Carlo Tavecchio rischia di diventare il presidente federale rimasto per meno tempo in carica. Secondo il numero uno del Coni, Giovanni Malagò, infatti, il neo eletto a capo della Figc potrebbe dimettersi dopo che la Uefa ha deciso di aprire un’inchiesta per le sue frasi razziste.

“Avevo ricevuto segnali che l’Uefa avrebbe voluto approfondire la questione. E non mi sorprenderei se si muovesse la Fifa e, sulle prese di posizione dell’Associazione calciatori, anche la procura federale”. Altro che rose e fiori e relax per Tavecchio: “L’ho sentito, gli ho parlato, sta preparando la sua difesa. Mi è parso sereno, sta lavorando molto. Ma aggiungo che se il neopresidente federale dovesse sentirsi condizionato da certi eventi, tipo quello dell’Uefa, o da altre manovre, da pressioni di parte, non mi stupirei affatto se facesse un passo indietro e rassegnasse le dimissioni”.

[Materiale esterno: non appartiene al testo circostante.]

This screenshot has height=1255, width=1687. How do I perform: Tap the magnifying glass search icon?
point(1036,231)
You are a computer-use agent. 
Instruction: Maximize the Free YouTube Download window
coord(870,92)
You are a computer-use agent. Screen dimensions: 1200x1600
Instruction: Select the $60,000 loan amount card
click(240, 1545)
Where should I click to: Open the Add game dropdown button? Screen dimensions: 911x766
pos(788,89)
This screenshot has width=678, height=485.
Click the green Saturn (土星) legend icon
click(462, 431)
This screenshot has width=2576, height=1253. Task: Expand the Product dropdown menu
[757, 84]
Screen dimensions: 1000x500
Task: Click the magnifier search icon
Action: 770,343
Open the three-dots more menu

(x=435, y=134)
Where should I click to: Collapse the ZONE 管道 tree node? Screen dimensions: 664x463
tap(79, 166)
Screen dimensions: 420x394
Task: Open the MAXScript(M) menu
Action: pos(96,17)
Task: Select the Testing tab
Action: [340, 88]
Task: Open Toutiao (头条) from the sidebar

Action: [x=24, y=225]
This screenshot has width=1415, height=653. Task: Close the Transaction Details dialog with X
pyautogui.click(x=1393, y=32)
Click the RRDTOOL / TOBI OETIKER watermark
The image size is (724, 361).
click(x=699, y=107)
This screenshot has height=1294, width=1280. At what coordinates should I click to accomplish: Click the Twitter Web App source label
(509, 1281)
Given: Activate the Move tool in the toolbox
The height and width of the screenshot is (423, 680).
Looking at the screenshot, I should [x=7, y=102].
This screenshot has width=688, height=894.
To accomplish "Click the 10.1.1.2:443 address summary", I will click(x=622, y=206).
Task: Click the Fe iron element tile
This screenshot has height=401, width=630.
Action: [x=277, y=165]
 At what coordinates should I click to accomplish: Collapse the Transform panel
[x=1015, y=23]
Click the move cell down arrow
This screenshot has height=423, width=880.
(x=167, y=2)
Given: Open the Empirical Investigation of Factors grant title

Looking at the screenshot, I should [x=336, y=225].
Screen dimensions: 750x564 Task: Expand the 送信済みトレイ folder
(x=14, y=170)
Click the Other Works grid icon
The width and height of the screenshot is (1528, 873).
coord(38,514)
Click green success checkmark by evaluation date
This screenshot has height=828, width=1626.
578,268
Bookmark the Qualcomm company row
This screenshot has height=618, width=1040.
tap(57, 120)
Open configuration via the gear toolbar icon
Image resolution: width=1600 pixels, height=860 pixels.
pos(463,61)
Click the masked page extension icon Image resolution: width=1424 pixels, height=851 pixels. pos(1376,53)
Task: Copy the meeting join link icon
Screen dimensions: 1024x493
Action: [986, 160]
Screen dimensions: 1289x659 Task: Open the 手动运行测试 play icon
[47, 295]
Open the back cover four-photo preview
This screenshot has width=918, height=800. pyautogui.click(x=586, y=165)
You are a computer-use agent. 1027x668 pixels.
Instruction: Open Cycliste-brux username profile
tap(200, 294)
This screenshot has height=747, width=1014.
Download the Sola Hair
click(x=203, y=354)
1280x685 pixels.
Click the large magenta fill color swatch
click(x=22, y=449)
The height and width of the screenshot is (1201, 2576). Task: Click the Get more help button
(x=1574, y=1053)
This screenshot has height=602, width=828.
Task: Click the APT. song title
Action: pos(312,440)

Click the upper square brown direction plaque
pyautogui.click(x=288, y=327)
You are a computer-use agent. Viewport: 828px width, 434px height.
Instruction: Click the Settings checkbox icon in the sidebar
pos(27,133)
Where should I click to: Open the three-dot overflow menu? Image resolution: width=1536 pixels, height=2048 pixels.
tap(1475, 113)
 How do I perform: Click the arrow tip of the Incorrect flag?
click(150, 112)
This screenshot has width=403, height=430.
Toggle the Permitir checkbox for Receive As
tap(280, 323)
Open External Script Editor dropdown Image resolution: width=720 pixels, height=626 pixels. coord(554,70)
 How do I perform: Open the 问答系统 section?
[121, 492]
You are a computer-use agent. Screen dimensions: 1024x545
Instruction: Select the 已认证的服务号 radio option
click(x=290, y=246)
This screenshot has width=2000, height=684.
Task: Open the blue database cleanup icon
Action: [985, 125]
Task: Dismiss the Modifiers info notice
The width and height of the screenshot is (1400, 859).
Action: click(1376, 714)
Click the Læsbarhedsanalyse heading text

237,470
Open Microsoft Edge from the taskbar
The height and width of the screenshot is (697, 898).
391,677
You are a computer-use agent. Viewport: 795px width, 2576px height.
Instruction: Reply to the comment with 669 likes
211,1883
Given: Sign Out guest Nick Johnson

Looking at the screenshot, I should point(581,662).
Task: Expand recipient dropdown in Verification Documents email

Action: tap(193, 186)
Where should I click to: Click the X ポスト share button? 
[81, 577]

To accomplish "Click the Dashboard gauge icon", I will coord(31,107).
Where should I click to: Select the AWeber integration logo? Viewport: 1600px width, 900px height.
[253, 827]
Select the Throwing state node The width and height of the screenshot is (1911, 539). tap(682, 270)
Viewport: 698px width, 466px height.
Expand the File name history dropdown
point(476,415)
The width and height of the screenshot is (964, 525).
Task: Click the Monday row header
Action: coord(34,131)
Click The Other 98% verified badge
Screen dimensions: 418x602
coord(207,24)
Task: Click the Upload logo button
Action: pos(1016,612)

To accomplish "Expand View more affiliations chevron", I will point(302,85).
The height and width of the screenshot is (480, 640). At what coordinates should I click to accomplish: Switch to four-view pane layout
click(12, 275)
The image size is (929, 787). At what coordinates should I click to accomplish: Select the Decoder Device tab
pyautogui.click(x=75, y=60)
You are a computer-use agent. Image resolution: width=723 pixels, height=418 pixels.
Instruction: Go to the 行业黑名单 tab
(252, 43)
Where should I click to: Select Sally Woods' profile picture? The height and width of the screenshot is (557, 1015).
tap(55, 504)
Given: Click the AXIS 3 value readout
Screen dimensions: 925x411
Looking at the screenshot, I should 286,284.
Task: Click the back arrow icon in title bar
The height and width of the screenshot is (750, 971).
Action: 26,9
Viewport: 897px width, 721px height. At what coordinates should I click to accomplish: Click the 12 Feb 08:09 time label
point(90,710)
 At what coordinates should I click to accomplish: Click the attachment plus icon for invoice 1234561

Dimissioni che avrebbero del clamoroso, naturalmente: “In un lungo colloqui, prima della sua elezione, Tavecchio mi ha parlato del suo programma, della sua forza elettorale, anche in modo convincente. Aggiungendo che se non fosse stato in grado di operare per il bene del calcio, si sarebbe dimesso”. Malagò aggiunge: “Il caso Tavecchio? Non avrei mai immaginato di ricevere così tante pressioni, interferenze di ogni tipo. Tutti pensavano di essere depositari della verità. Ho ascoltato, ma non mi faccio condizionare. Mi sono mosso secondo le regole e rispettando spazi e prerogative altrui”.

E dire che con l’ingaggio di Antonio Conte il peggio sembrava alle spalle per il presidente della Figc: “Tavecchio mi confidò l’intenzione di ingaggiare Conte. Gli dissi che avrebbe avuto il mio consenso. Conte è un vincente. E stiano tranquilli anche i puristi: il neo commissario tecnico non si farà condizionare dagli sponsor”.